WHAT TO WORK ON |
Only the lines with "will" in the entries below belong in the answer; please copy them.

──────

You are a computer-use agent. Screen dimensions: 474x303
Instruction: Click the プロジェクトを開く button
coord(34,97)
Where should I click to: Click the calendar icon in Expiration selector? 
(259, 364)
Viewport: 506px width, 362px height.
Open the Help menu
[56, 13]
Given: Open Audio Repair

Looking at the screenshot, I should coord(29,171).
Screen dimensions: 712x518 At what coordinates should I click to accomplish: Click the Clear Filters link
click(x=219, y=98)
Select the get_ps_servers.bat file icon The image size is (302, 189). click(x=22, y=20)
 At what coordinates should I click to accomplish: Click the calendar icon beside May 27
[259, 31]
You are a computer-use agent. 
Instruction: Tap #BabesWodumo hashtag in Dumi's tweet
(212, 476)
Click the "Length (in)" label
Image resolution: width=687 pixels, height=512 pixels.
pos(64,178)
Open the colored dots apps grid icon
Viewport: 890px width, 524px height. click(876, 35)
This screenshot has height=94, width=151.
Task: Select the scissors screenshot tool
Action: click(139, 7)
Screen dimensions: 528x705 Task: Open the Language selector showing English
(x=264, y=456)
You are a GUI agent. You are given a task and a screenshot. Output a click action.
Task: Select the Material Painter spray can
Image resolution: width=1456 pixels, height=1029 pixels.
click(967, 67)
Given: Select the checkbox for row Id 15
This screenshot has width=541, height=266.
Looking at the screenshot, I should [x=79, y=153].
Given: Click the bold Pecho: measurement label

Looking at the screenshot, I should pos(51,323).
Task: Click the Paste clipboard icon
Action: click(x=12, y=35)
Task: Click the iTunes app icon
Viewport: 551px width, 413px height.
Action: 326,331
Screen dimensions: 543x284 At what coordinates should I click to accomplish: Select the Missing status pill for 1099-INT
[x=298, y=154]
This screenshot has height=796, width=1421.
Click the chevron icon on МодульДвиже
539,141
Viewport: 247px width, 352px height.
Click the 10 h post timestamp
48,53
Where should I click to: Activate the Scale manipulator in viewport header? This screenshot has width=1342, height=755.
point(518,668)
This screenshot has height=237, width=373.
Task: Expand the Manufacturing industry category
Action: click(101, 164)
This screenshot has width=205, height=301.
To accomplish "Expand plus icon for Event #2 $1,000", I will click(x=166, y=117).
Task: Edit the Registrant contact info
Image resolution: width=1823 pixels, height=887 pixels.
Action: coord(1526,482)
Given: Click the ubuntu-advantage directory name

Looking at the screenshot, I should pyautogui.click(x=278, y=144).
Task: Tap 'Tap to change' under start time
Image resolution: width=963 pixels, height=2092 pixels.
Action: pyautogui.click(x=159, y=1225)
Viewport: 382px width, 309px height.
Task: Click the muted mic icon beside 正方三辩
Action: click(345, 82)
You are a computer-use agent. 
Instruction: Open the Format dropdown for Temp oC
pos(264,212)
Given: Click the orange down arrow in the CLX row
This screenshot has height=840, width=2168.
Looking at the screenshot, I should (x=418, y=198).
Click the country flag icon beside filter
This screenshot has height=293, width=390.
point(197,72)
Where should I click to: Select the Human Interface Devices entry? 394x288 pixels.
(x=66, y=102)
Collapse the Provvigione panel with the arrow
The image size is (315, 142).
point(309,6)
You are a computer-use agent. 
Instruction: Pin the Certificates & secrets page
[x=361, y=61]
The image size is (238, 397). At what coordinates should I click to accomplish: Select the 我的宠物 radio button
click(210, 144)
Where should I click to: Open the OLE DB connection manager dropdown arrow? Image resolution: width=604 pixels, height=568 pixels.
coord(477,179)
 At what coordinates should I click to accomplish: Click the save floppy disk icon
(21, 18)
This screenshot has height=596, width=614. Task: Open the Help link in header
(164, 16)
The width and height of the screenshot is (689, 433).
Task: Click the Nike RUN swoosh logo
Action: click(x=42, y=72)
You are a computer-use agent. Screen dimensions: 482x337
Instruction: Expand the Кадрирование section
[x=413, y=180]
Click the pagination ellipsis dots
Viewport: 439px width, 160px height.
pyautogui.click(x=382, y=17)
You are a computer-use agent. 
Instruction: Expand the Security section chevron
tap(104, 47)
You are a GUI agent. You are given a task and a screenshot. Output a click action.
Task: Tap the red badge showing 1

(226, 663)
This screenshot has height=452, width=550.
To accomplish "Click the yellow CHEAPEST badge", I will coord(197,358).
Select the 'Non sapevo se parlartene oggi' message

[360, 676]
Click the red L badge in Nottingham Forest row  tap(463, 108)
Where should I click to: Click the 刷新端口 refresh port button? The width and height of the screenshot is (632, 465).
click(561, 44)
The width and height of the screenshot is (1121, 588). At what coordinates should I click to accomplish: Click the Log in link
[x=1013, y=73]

──────

OUTPUT OF THE EXERCISE |
To accomplish "Expand plus icon for Event #2 $1,000", I will click(x=166, y=117).
To accomplish "Click the yellow CHEAPEST badge", I will coord(197,358).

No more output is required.